Congress is heading for a showdown with President Donald Trump over the renaming of Fort Hood in Central Texas and nine other Army bases across the South that are named after Confederate generals.
The Democrat-led House Armed Services Committee late on Wednesday voted mostly along party lines to approve a measure to mandate the scrubbing of those bases’ names within a year, just a couple weeks after the GOP-led Senate Armed Services Committee approved a similar proposal.
Trump has issued a veto threat over the effort, which both chambers have inserted into their respective versions of a broader, must-pass defense bill.

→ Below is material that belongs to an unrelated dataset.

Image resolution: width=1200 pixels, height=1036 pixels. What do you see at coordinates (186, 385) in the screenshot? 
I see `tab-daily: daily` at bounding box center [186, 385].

The renaming push features some bipartisan support, particularly as Confederate iconography has garnered fresh scrutiny amid the civil rights protests that have followed the killing of George Floyd, a black man who recently died in Minnesota while in police custody.
But Reps. Mac Thornberry and Mike Conaway – the two Texas Republicans on the House Armed Services Committee – were among the GOPers to vote against the measure.
Thornberry, a Panhandle lawmaker who serves as the top Republican on the panel, said his “personal opinion is that the name of some, if not all, of these installations should be changed.” But he took issue with Congress mandating those changes, particularly in a year time frame.
“Sometimes rather than just decide ourselves and dictate to the country, if we can prod discussion, if we can encourage that sort of self-examination, it’s going to have deeper and longer lasting effects,” he said during the committee mark-up.
Thornberry offered an amendment to the renaming proposal put forth by Rep. Anthony Brown, D-Md., and Rep. Don Bacon, R-Neb.
The Texan suggested a study of whether the bases in question should renamed, rather than a mandate that they be changed. He also proposed lengthening the timeline, while also requiring more feedback from the communities that work at and live around those installations.
“To me the most powerful and desirable outcome is increased understanding and changed hearts,” he said, adding that he would like to hear from various stakeholders about what they feel when they “drive up to Fort Hood,” which is named after Confederate Gen. John Bell Hood.
Thornberry’s amendment failed, mostly along party lines.
He and Conaway – a West Texan who also personally supports renaming Fort Hood and its counterparts, per his spokeswoman – then joined all but two Republicans in voting against the idea put forth by Brown and Bacon, who are both military veterans.
But the Texans ultimately joined every committee member, both Republican and Democrat, in voting for the overarching defense bill that now contains the renaming mandate. The House bill was named in honor of Thornberry, who is retiring after 13 terms in Congress.
Two Texas Democrats – Reps. Veronica Escobar of El Paso and Filemon Vela of Brownsville – were among those who voted to require the renaming of Fort Hood and others like it. Escobar was cited for playing a role in helping craft the measure.
Brown, the Maryland Democrat, said the Confederate generals for which those bases were named “belong in the trash heap of history.”
“Our military will no longer honor traitors who fought for slavery & white supremacy; men who wouldn’t want me to serve in uniform let alone in Congress,” he wrote on Twitter.
The House version will have be reconciled with the Senate proposal, which was offered by Sen. Elizabeth Warren, D-Mass., and which would provide a three-year timeline to remove from Defense Department assets all names and displays that honor the Confederacy.
Even before the House proposal earned committee approval, Trump had vowed to veto the Senate version.
“I will Veto the Defense Authorization Bill if the Elizabeth ‘Pocahontas’ Warren (of all people!) Amendment, which will lead to the renaming … of Fort Bragg, Fort Robert E. Lee, and many other Military Bases from which we won Two World Wars, is in the Bill!” he wrote on Twitter.
The president has more broadly sought to protect monuments to Confederate officials and other historical figures, describing it as a “battle to save the Heritage, History, and Greatness of our Country!”
Correction, 10:58 a.m. on July 2, 2020: An earlier version of this story incorrectly said that Rep. Mike Conaway doesn’t support renaming Fort Hood and other Army bases named after Confederate generals. His spokeswoman said he personally supports their renaming, though he voted against a measure that would mandate such action.